Goal of the exercise. Filter the listing below, keeping only the lines with the word "computer".

::: Data shown

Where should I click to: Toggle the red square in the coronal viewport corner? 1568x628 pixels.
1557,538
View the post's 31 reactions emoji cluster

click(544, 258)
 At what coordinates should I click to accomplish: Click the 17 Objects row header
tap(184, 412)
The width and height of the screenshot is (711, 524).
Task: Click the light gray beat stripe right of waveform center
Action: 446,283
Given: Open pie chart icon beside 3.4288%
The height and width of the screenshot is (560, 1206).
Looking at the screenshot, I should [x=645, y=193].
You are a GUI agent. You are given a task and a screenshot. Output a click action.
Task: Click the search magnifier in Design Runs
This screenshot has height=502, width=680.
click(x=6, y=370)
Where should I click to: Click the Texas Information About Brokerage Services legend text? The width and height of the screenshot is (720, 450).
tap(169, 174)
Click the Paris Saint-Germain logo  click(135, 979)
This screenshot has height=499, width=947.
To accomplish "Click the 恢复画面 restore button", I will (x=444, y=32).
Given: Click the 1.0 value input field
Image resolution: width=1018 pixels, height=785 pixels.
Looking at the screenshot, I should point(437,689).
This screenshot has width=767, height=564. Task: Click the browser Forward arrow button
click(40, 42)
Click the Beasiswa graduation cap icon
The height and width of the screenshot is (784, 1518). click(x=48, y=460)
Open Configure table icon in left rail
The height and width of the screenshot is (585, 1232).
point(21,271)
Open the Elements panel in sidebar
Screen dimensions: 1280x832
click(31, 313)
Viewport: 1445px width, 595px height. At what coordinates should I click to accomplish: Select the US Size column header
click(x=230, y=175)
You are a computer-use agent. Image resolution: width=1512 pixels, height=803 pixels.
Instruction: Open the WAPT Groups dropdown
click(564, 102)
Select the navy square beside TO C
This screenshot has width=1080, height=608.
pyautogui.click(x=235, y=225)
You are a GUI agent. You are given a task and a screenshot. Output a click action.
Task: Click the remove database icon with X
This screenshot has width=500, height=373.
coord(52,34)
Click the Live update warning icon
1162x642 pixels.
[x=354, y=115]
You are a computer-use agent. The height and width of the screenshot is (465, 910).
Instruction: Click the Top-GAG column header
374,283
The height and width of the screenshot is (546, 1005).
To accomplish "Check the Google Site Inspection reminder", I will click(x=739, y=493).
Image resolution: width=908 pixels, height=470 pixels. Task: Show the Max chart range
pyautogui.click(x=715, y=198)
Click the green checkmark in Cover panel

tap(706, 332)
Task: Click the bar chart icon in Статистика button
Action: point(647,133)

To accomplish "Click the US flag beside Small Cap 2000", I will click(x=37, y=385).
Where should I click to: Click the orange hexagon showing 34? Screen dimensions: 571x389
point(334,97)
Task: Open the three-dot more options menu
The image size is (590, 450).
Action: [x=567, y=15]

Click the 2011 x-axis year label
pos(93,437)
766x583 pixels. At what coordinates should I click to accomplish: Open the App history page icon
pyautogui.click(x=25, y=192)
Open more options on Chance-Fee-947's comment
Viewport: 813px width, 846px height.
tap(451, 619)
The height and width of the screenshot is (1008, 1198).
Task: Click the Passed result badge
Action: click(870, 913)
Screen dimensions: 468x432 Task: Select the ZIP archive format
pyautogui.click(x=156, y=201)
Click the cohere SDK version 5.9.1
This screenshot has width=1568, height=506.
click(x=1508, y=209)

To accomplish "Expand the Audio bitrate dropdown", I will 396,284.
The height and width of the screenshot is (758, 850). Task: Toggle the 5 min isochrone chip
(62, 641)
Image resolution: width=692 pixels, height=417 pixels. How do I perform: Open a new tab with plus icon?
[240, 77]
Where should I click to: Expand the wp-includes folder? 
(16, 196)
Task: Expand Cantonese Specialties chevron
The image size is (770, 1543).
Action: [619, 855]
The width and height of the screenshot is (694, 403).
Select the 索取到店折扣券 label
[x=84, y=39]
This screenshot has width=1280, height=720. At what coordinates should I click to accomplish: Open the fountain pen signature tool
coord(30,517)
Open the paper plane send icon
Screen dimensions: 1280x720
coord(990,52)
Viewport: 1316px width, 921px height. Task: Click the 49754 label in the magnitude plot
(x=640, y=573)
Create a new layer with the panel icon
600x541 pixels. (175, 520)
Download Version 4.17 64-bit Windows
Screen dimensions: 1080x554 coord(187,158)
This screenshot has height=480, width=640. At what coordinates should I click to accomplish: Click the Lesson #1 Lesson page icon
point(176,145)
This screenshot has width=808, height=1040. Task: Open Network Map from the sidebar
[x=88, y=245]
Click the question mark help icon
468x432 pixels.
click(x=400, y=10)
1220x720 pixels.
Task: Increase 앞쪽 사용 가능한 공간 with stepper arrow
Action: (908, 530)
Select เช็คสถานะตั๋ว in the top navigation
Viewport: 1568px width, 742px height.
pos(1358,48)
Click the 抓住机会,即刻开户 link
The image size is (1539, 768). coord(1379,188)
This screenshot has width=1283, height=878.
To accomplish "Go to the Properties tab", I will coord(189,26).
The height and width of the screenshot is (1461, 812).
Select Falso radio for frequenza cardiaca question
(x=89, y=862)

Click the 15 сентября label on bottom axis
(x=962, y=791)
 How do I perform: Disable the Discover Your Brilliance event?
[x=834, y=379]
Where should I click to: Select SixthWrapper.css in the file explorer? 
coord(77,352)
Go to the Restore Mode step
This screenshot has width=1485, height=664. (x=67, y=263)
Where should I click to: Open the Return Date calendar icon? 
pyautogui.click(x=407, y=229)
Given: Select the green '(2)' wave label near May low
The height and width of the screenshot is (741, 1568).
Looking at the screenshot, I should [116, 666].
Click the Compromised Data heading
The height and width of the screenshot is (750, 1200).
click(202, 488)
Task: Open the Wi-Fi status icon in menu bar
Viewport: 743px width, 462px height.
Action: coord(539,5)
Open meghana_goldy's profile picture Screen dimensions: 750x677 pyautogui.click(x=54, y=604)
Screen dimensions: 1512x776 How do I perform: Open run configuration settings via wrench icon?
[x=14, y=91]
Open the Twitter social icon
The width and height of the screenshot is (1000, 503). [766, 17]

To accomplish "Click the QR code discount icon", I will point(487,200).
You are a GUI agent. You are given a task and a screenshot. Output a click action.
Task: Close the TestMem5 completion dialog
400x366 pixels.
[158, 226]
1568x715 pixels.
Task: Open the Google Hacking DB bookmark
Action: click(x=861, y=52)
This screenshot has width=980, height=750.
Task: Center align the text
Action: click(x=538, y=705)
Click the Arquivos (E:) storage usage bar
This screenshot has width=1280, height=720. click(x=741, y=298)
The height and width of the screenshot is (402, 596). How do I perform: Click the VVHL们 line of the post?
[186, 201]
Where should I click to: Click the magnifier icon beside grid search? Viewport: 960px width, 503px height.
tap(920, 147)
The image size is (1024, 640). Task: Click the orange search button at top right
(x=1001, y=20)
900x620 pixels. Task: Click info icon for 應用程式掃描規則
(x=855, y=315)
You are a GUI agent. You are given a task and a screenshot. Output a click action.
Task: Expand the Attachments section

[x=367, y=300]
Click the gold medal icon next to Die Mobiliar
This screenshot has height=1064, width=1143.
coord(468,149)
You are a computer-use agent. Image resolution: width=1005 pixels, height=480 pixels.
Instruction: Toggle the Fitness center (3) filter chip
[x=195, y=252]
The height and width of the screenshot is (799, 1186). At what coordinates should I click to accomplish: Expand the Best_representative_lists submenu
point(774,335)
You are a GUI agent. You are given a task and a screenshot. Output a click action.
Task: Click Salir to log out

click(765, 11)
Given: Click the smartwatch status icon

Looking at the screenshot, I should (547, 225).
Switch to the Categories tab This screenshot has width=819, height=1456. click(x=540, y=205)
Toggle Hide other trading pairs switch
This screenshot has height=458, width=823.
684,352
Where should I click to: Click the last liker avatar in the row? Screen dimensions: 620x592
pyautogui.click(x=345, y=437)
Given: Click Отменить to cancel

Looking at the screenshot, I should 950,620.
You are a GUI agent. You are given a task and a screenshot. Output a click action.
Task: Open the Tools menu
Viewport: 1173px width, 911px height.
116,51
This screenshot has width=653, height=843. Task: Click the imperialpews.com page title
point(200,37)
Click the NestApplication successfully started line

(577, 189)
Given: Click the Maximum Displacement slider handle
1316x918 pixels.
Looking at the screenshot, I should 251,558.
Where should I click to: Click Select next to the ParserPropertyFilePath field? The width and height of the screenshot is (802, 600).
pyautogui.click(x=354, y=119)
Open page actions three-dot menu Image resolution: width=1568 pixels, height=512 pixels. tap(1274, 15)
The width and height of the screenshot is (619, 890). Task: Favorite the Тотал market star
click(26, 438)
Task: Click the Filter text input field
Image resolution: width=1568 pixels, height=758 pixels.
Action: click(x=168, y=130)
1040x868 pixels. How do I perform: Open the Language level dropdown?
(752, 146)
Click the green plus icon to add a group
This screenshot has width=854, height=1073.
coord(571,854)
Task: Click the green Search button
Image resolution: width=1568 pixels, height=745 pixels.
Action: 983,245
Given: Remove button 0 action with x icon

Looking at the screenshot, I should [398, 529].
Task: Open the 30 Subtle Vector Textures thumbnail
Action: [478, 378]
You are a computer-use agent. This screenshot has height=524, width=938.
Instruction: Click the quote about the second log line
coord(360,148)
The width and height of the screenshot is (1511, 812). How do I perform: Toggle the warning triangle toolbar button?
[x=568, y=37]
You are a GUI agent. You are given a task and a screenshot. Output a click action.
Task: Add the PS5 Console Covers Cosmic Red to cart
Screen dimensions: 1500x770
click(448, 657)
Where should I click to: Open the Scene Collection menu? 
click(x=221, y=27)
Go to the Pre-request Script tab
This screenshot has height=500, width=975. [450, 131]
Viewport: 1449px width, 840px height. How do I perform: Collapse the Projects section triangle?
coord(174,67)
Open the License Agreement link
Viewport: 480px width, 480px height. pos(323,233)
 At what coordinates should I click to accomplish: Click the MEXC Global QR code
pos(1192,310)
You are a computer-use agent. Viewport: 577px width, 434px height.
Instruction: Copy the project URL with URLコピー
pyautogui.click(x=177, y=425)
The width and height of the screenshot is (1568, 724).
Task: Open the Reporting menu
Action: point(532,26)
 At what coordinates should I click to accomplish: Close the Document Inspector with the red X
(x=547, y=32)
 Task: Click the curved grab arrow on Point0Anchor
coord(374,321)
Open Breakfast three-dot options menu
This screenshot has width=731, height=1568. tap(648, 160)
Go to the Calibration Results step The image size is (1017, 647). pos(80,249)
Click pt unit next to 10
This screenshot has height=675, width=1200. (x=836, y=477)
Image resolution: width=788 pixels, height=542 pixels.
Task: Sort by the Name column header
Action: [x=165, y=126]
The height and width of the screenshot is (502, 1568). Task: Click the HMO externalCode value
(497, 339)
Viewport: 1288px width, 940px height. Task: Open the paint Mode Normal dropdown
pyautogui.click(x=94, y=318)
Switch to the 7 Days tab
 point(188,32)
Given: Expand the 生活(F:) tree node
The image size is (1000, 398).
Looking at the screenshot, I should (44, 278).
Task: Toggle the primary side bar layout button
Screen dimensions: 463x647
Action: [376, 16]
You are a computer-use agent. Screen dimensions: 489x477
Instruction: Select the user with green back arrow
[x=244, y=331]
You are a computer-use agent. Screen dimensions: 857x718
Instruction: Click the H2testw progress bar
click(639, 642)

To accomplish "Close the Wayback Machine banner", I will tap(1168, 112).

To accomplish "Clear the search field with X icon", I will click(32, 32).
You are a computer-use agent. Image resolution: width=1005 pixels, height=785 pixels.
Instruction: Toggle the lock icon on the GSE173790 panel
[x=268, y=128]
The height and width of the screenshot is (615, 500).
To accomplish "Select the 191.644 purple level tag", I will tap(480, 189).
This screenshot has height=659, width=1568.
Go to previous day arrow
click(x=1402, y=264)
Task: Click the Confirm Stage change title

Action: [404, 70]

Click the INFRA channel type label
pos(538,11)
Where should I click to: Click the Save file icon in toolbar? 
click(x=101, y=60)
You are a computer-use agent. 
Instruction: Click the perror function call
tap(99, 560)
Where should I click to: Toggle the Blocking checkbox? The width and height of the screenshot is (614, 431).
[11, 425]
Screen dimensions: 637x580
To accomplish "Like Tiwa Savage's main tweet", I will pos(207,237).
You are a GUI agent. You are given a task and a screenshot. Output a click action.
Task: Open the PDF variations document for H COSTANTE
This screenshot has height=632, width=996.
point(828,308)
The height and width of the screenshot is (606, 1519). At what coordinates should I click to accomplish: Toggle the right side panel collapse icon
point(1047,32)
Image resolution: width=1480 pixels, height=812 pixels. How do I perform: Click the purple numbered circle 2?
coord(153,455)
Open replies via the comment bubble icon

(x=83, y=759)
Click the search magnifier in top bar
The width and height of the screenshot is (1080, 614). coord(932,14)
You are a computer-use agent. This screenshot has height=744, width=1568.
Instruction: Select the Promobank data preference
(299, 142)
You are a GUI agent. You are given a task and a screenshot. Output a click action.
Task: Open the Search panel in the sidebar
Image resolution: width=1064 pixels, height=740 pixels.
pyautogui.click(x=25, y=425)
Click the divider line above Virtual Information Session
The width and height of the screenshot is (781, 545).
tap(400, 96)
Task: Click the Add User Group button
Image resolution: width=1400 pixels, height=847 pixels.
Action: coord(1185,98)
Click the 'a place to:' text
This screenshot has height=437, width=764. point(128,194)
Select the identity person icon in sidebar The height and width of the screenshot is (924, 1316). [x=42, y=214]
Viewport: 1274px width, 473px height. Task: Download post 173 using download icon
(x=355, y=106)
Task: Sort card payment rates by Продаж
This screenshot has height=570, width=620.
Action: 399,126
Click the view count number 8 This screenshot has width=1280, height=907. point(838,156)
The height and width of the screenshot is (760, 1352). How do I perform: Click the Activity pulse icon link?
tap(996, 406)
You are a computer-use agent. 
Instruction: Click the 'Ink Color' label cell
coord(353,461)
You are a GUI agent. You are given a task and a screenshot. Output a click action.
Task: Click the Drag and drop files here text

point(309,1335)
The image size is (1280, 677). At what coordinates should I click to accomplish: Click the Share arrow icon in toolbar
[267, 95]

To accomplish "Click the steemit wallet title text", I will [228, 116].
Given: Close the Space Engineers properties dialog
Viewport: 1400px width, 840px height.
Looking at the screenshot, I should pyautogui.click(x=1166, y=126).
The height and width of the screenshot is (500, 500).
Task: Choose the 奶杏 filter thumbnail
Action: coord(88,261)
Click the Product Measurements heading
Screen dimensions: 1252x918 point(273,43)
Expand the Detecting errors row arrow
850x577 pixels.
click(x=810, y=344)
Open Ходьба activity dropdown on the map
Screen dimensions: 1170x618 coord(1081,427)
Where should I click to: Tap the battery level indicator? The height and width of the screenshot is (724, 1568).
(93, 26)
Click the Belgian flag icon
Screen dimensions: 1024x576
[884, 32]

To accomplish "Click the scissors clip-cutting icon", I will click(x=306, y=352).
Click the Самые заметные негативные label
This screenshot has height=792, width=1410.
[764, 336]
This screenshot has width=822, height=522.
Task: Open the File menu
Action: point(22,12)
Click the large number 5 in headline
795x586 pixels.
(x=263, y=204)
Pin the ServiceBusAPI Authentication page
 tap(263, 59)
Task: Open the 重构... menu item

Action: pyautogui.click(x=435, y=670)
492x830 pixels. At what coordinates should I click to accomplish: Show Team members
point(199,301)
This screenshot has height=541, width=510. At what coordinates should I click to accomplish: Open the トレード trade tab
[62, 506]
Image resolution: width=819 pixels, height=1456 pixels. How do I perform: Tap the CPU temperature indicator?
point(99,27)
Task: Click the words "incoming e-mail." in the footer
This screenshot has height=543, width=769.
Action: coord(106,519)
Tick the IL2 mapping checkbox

::::::

Exercise output.
You are a computer-use agent. Image resolution: width=1512 pixels, height=803 pixels.
You are a computer-use agent. The height and width of the screenshot is (465, 910).
You are a computer-use agent. Image resolution: width=1005 pixels, height=480 pixels.
You are a computer-use agent. This screenshot has height=524, width=938.
You are a computer-use agent. Viewport: 577px width, 434px height.
You are a computer-use agent. Screen dimensions: 489x477
You are a computer-use agent. Screen dimensions: 857x718
You are a computer-use agent. Image resolution: width=1005 pixels, height=785 pixels.
You are a computer-use agent. 
You are a computer-use agent. This screenshot has height=744, width=1568.
You are a computer-use agent. 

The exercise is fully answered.